(Passage to read)
Hello,
I am trying to implement an adaption to the classical Retinanet object detector. Retinanet could be considered a multitask network with classification and localization as separate tasks. Retinanet share a common backbone with 2 heads for localization and classification.
The normal way of train this network is to calculate separate losses L_class and L_loc for both tasks, summing them:
L_total = L_class + L_loc.
The training procedure is then:
optimizer.zero_grad()
Lclass, L_loc = loss(retinanet(x) )
L_total.backward()
optimizer.step()
optimizer.zero_grad()
Lclass, L_loc = loss(retinanet(x) )
L_total.backward()
optimizer.step()
I would like to have 2 separate optimizers for the classification task and the localization task. My question is how to do this correctly to make sure that both heads are trained with separate optimizers ( opt_class, opt_loc) . I would propose this to be in my training loop:
# Localization first
opt_loc.zero_grad()
_, L_loc = loss(retinanet(x) )
L_loc.backward()
opt_loc.step()
# Classification second
opt_class.zero_grad()
L_class,_ = loss ( retinanet(x))
L_class.backward()
opt_class.step()
Would this be a sound approach and, is it possible to do this without creating addtional gpu memory usage ?

(Data listing)
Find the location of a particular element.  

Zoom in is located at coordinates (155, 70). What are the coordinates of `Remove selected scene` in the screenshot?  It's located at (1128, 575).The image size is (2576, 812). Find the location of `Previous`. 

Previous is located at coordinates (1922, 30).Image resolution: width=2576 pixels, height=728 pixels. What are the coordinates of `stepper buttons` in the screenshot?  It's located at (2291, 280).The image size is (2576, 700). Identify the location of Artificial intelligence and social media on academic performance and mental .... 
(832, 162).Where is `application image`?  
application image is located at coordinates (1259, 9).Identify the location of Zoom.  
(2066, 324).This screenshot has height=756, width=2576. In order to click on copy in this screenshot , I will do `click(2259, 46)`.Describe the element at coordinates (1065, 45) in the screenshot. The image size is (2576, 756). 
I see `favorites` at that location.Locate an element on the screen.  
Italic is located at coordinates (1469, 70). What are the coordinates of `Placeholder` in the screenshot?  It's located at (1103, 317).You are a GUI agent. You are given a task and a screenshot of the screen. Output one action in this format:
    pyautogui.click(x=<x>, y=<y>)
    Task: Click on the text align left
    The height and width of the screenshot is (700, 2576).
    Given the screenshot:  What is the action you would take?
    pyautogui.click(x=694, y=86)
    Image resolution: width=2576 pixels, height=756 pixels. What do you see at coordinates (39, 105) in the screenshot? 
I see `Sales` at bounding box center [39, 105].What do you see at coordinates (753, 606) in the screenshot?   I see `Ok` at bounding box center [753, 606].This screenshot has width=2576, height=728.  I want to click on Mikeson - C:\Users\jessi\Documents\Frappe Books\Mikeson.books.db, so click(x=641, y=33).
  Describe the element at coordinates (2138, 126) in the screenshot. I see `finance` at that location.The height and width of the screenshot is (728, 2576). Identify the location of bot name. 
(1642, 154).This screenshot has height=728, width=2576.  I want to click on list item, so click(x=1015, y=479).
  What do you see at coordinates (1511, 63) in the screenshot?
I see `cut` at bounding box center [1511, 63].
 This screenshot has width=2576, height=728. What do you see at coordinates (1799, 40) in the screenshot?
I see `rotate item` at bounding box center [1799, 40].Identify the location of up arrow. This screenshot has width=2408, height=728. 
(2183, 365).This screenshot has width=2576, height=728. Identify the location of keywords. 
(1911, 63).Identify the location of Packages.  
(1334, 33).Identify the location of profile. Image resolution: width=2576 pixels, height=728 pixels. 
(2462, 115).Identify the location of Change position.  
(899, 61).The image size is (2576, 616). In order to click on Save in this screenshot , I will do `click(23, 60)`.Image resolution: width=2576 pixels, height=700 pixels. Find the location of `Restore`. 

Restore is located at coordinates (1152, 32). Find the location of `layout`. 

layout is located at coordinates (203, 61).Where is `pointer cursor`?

(Exercises)
1) Please print the Retinanet post from "I would like" to "loss ( retinanet(x))".
2) In the Retinanet post, how is the total loss formed in the normal way of training the network?

(In response)
1)
I would like to have 2 separate optimizers for the classification task and the localization task. My question is how to do this correctly to make sure that both heads are trained with separate optimizers ( opt_class, opt_loc) . I would propose this to be in my training loop:
# Localization first
opt_loc.zero_grad()
_, L_loc = loss(retinanet(x) )
L_loc.backward()
opt_loc.step()
# Classification second
opt_class.zero_grad()
L_class,_ = loss ( retinanet(x))

2) By summing the two separate losses: L_total = L_class + L_loc.